Epistemic curiosity (EC) is the desire to obtain new knowledge capable of either producing positive experiences of intellectual interest (I-type) or of reducing undesirable conditions of informational deprivation (D-type). The I/D-Young Children (I/D-YC) is a measure of epistemic curiosity in young children, capturing both the I- and D-type components of epistemic curiosity. This measure is designed as a parent-report measure.
Piotrowski, J.T., Litman, J.A., & Valkenburg, P.M. (2014). Measuring epistemic curiosity in young children. Infant and Child Development, 23(5), 542-533. doi: 10.1002/icd.1847
Please indicate how frequently the child you are observing appears to express the characteristics or behaviors described in each statement is below.
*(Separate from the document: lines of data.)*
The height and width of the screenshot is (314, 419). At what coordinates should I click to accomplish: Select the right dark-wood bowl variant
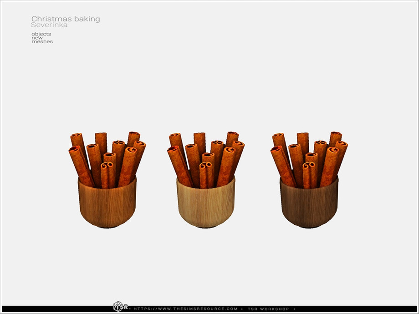[x=309, y=205]
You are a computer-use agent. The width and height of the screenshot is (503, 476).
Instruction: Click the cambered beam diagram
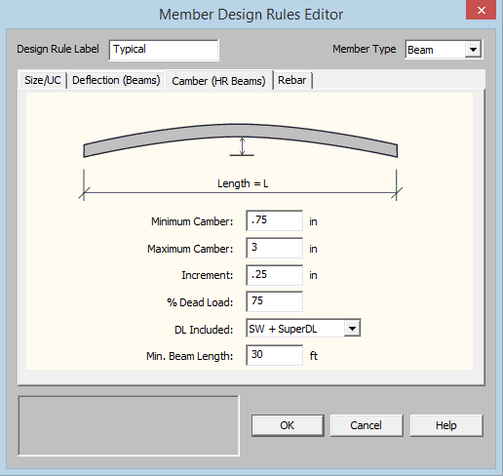(x=241, y=140)
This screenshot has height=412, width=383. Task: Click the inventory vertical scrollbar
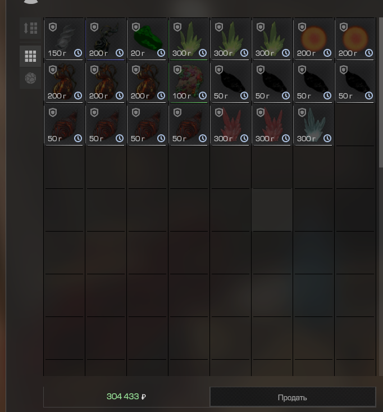(x=381, y=92)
Base your ratings for each statement on your honest assessment of the child’s intellectual exploration and inquisitiveness as compared to other children around the same age. (Response categories: Almost never, sometimes, often, almost always)
1. My child has fun learning about new topics or subjects.
2. When presented with a tough problem, my child focuses all of his/her attention on how to solve it.
3. My child is attracted to new things in his/her environment.
4. My child devotes considerable effort trying to figure out things that are confusing or unclear.
5. My child enjoys talking about topics that are new to him /her.
6. My child is bothered when he/she does not understand something, and tries hard to make sense of it.
7. My child shows visible enjoyment when discovering something new.
8. My child will work for a long time to solve a problem because he/she wants to know the answer.
9. When my child is learning something new, he/she asks many questions about it.
10. My child carefully examines things by turning them around or looking at them from all sides.
I-type score is established by averaging items odd-numbered items (1, 3, 5, 7, 9).
D-type score is established by averaging items even-numbered items (2, 4, 6, 8, 10).